Locate each line in the entries below that contains the word "card" and copy those lines. Case counts.

# # # #

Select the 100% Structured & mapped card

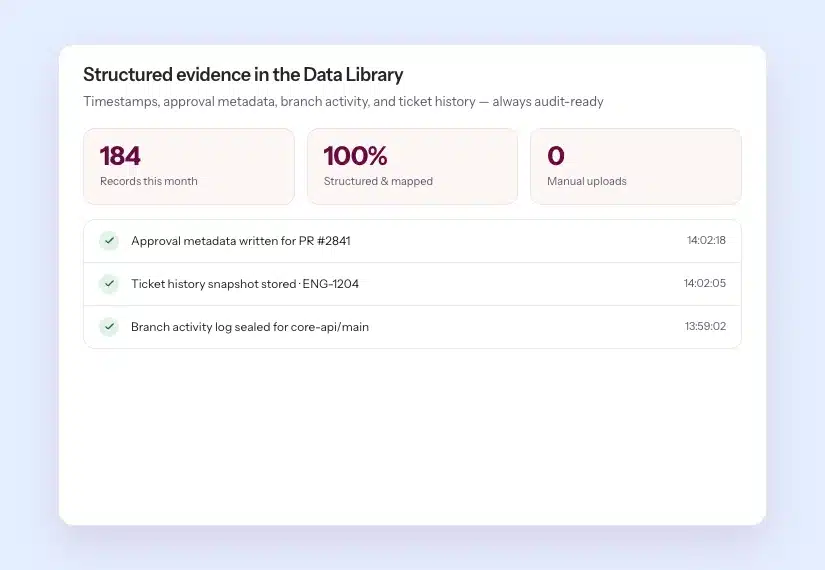tap(412, 166)
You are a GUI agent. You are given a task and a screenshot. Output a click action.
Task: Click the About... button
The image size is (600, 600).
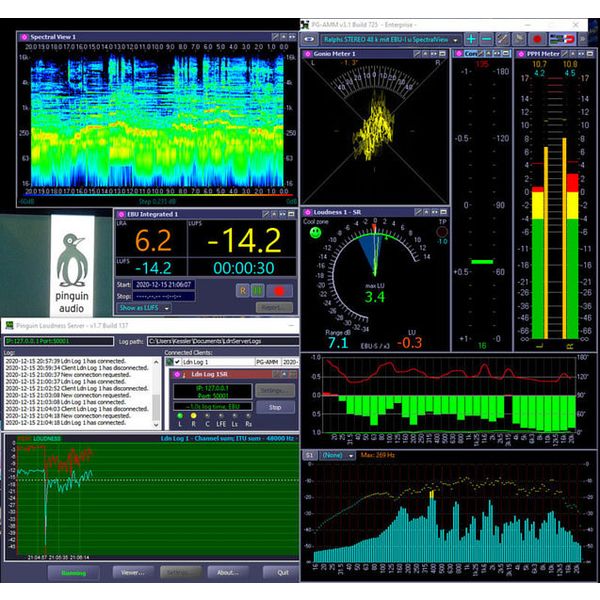click(227, 573)
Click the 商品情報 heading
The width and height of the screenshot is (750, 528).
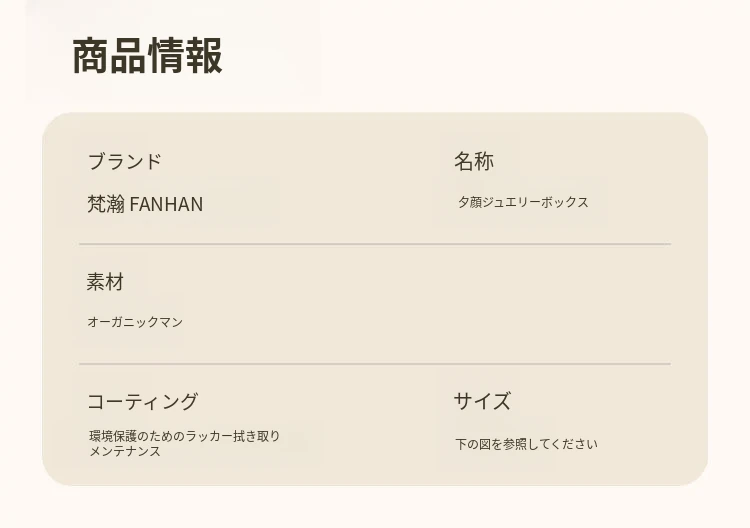[147, 56]
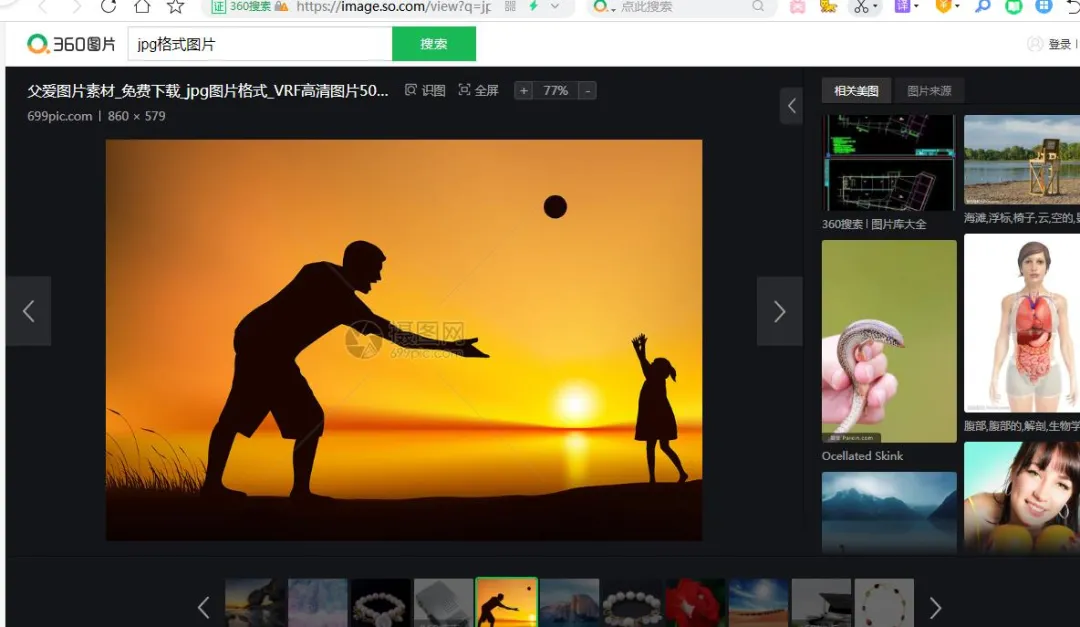Go to browser home page icon

[142, 6]
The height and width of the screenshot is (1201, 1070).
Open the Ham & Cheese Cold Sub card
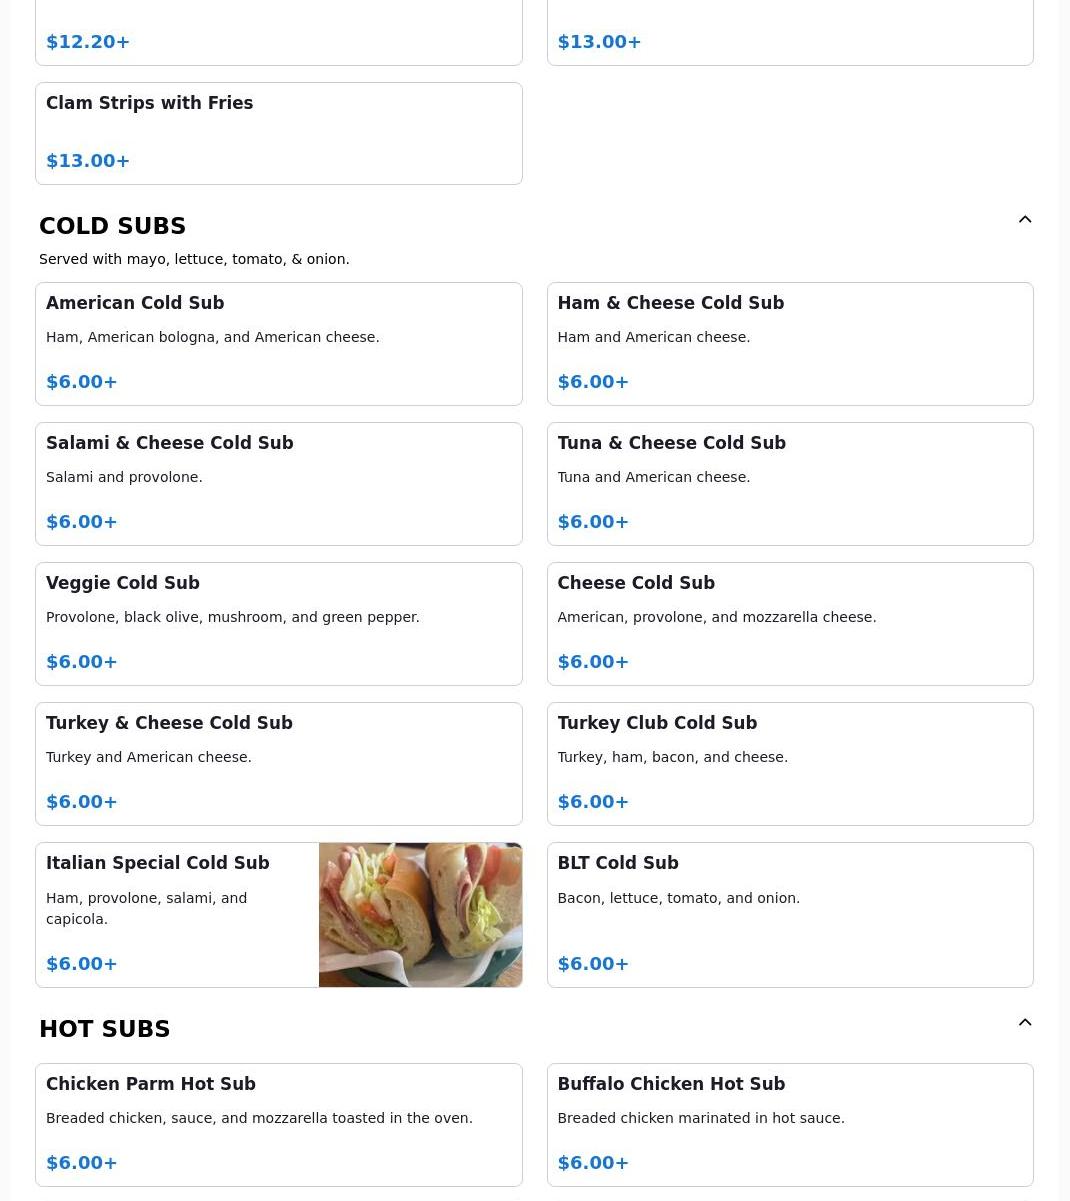point(790,344)

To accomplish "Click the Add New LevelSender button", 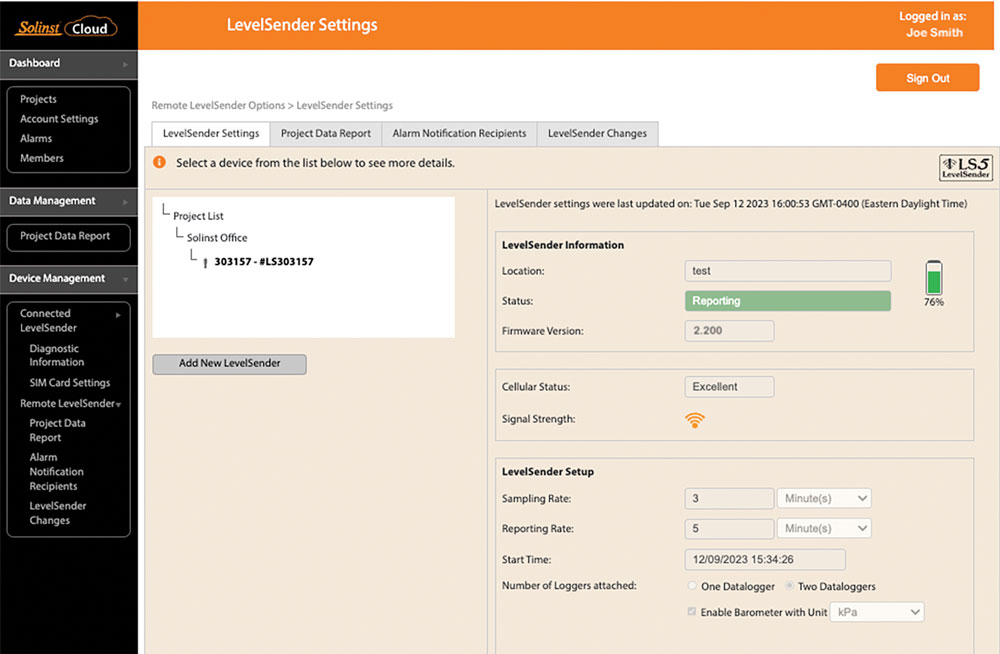I will (229, 363).
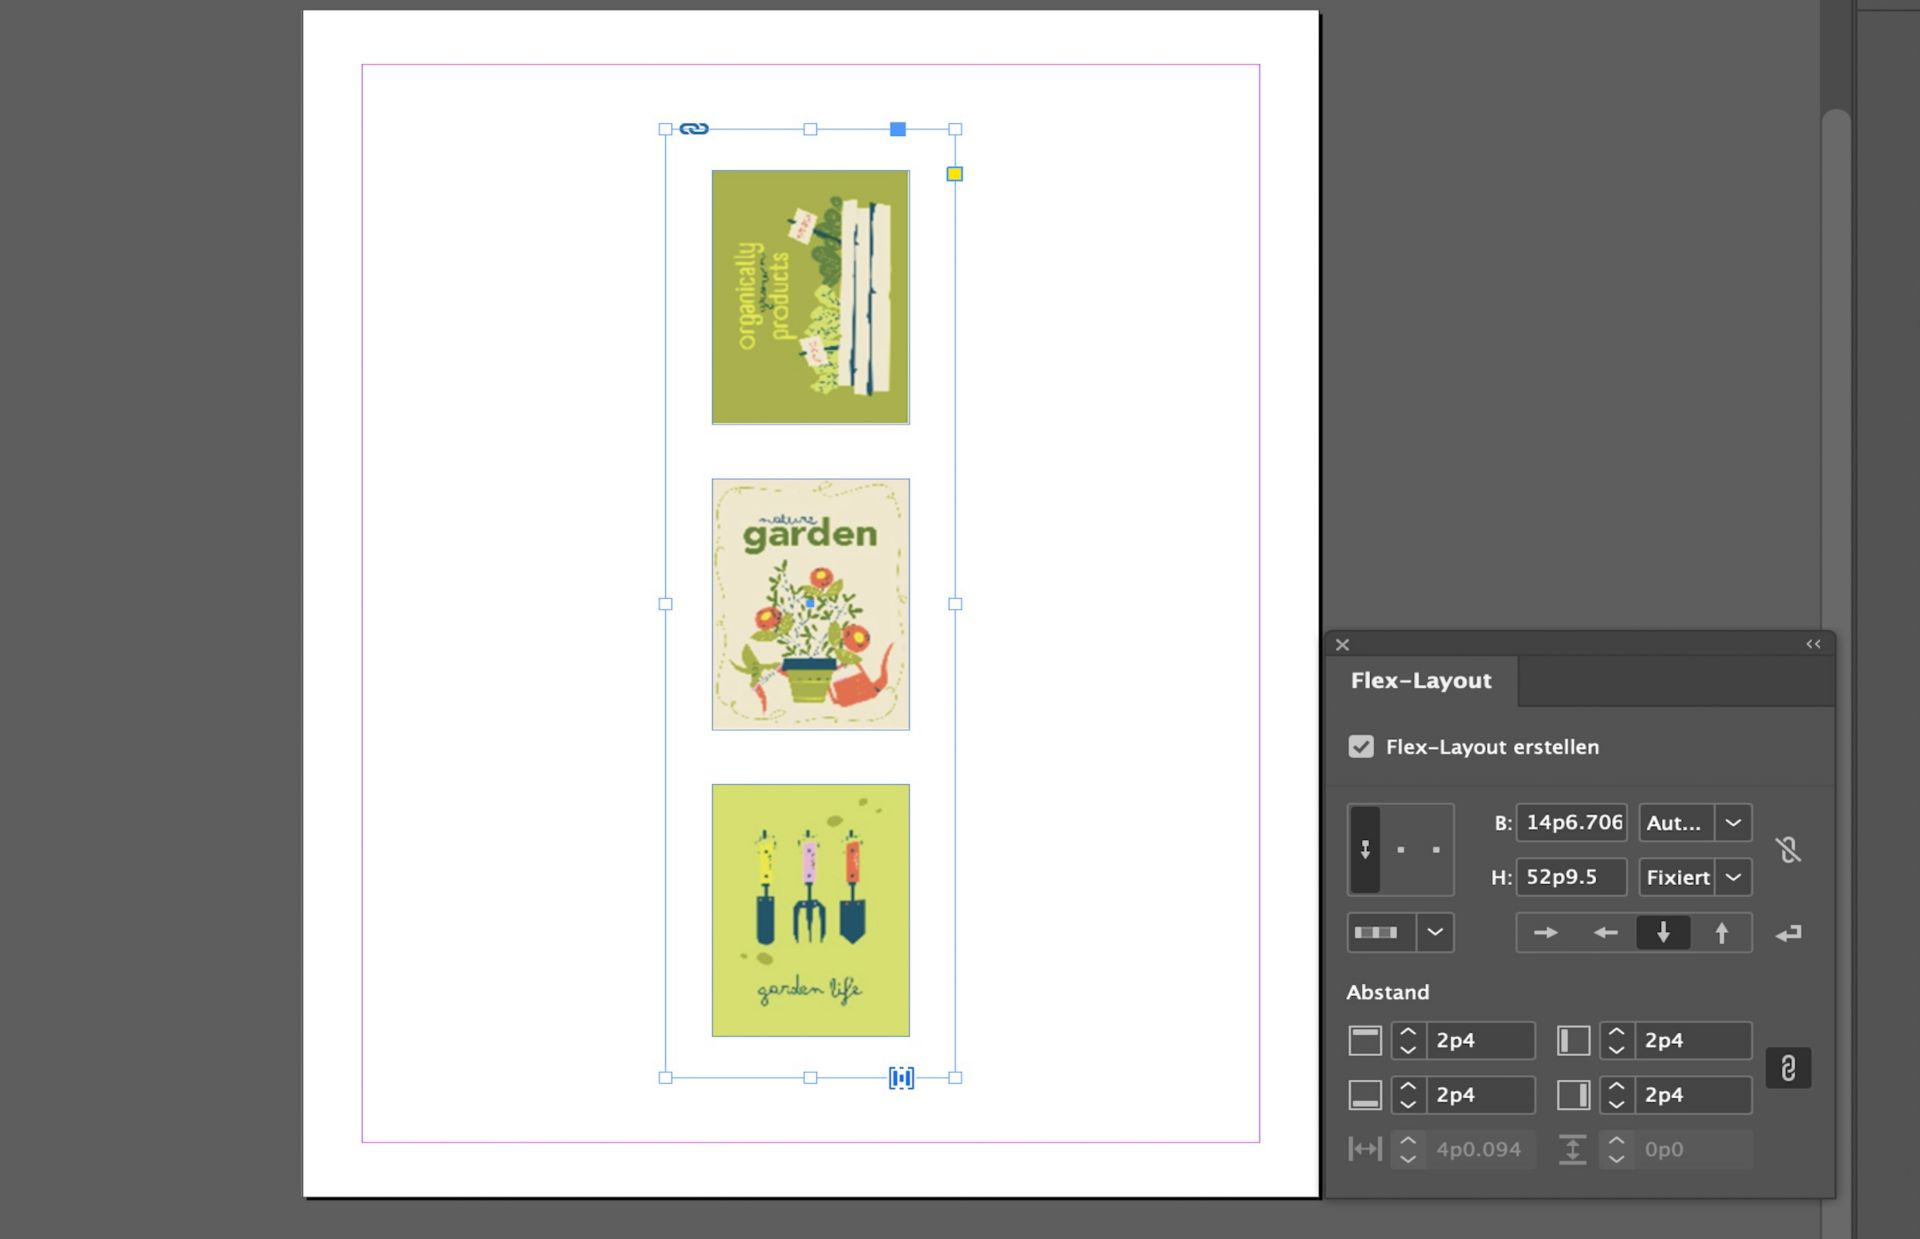Viewport: 1920px width, 1239px height.
Task: Select the Flex-Layout panel tab
Action: (x=1421, y=680)
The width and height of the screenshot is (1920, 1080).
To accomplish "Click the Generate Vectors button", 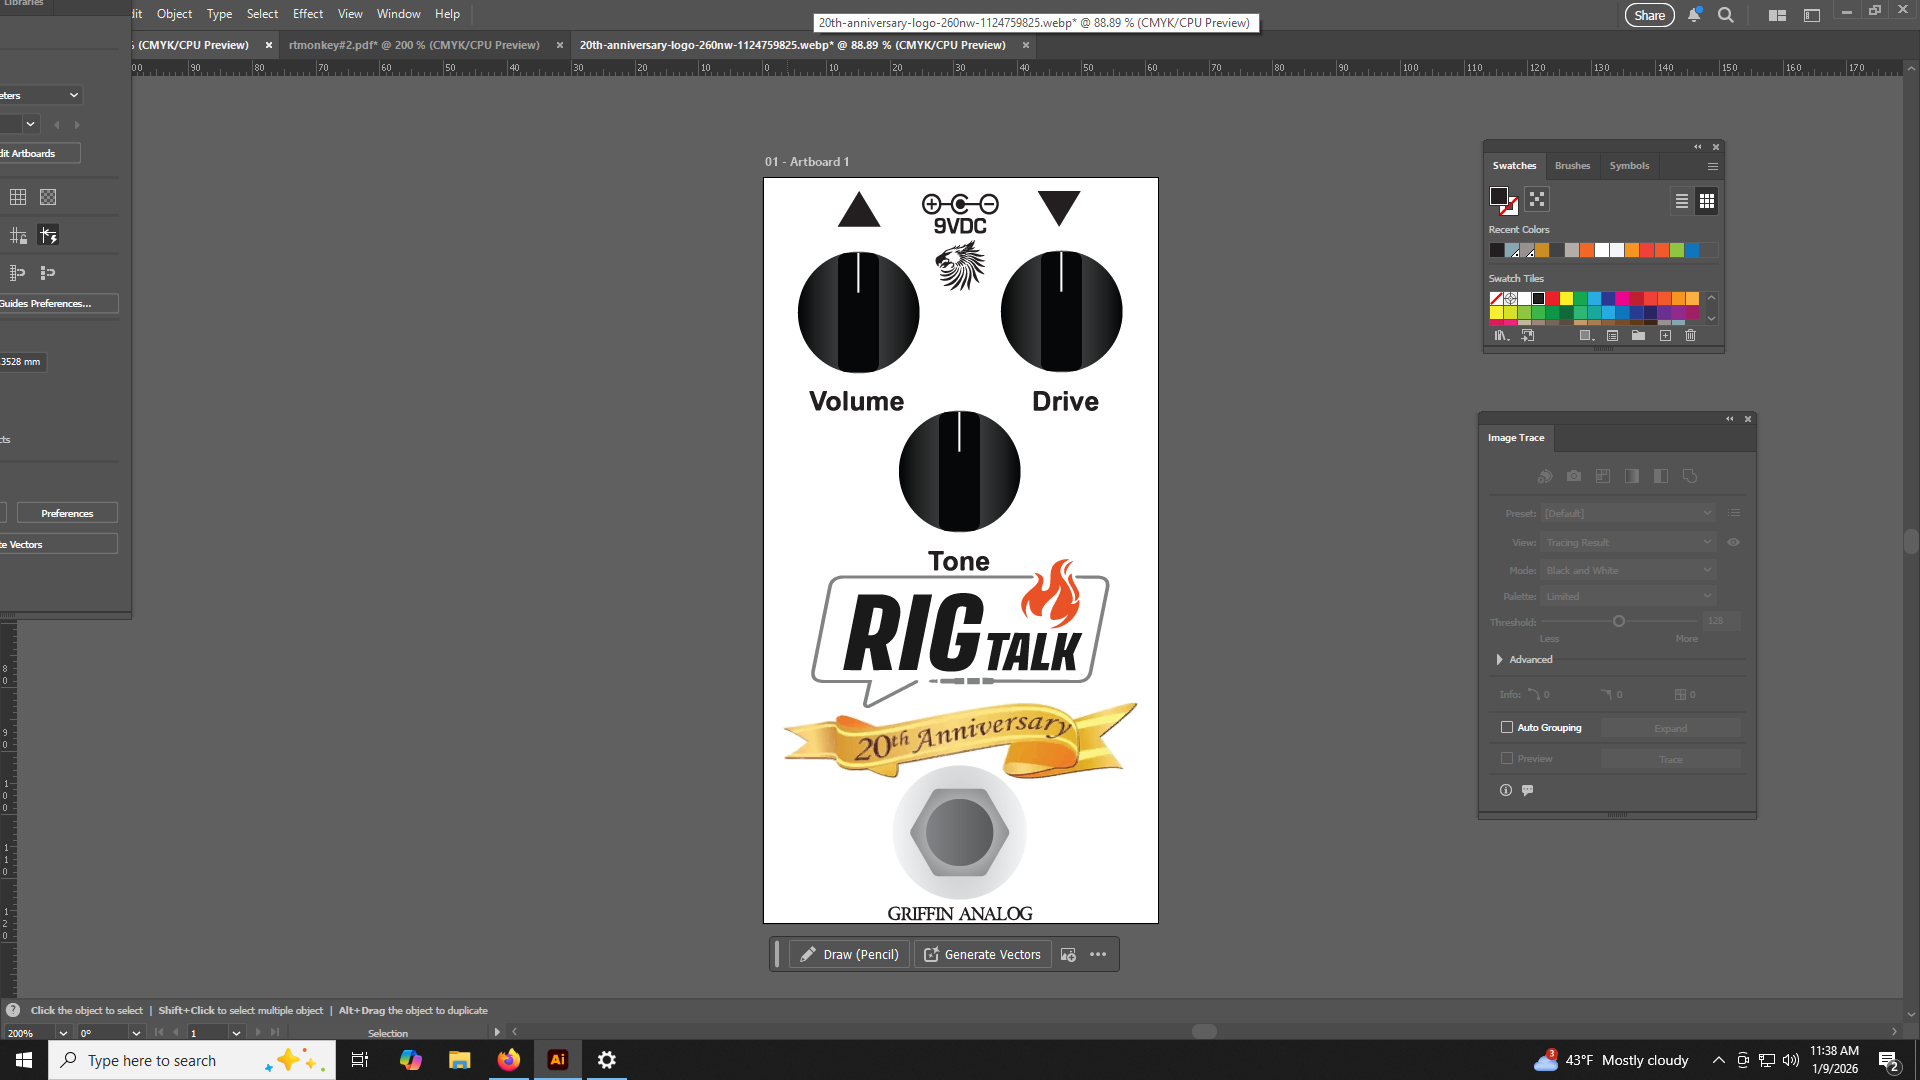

# # # #

* [REPLY]
Select the 100% Structured & mapped card
Open the Ham & Cheese Cold Sub card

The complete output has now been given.